▶ [Source extract]
· · ·

Types of Industrial Humidifiers
There are two main categories of industrial humidifiers. The first to be developed was isothermal humidifiers that use heat to generate steam which is then put into the ventilation system. The initial systems involved taking steam from existing gas-to-steam processes or space heating boilers. The chemicals added to the boiler water to prevent corrosion, however, can be unsafe for humans to breathe. Other ventilation systems then developed using the boiler steam to boil other water (steam-to-steam), as well as gas-fired or electrically heated systems. These ventilation systems are ideal for certain uses, but they require a large amount of energy to produce the steam and additional energy may also be needed to cool the air down again.
A second category, the adiabatic industrial humidifier, has gradually evolved that humidifies air without adding heat. They require a fraction of the energy of any of the isothermal methods, can provide more precise humidity control, and cool down the air thereby reducing the load on air conditioning systems. Within the adiabatic category, there are a variety of different systems. The ultrasonic commercial humidifier, for instance, uses a high-frequency piezoelectric disk to cause cavitation on the surface of the water and thereby produce a fine mist. This technology is frequently used in household units and smaller-scale commercial and industrial projects. Other systems involve compressed air atomizers and centrifugal atomizers.

· · ·

▶ [Dataset content]
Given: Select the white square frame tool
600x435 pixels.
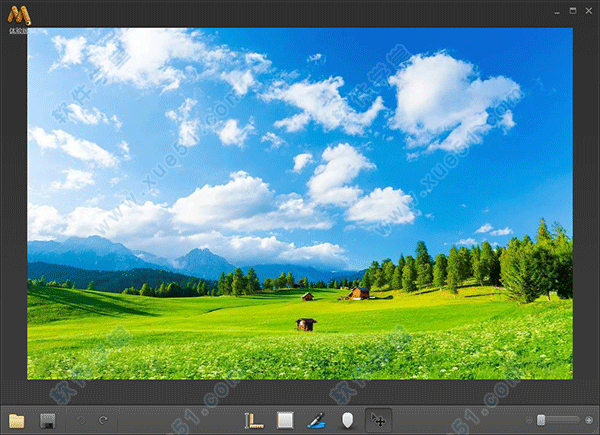Looking at the screenshot, I should 285,420.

· · ·

▶ [Written instruction A]
List every adiabatic humidification system named in the industrial humidifier text.
▶ [Written instruction B]
Continue the industrial humidifier text from its final sentence.
The material has no connection to the industrial humidifier text.

▶ [Final result A]
- Ultrasonic commercial humidifier
- Compressed air atomizers
- Centrifugal atomizers

▶ [Final result B]
High-pressure fogging is another type of adiabatic method which is ideal for HVAC installations requiring over 200 lbs of water per hour. This method is gaining in popularity due to its low operating cost, low environmental impact, controllability, and ease of incorporation into existing HVAC installations. This is why HVAC systems are becoming a more popular aspect of the process.
Figure 1 “The Energy Cost Comparison Chart” shows the energy costs for various humidification systems, taking the cost of power at ten cents per KW hour for 3500 hours of operation, with 1000 lb per hour moisture output.
Sizes of Industrial Humidifiers
Fog systems inject a fine spray of purified water into the airflow. Most of the water spray evaporates, so it both cools and humidifies the airflow. There is usually not sufficient time for all the water droplets to evaporate, so a droplet filter is installed downstream of the fog nozzles. Un-evaporated fog droplets collect on the filter and the captured water is drained away. The fog nozzles are installed downstream of the heating coil to ensure there is always enough heat for evaporation of the water spray.
When calculating the system needs there are several factors to consider including:
- The desired temperature and humidity in the conditioned space.
- The size of the space to be conditioned.
- The ambient air temperature and humidity during the times of day and seasons when humidification will be used.
- The amount of air moved by the air handling system.
- Percentage of outdoor air in the ventilation system.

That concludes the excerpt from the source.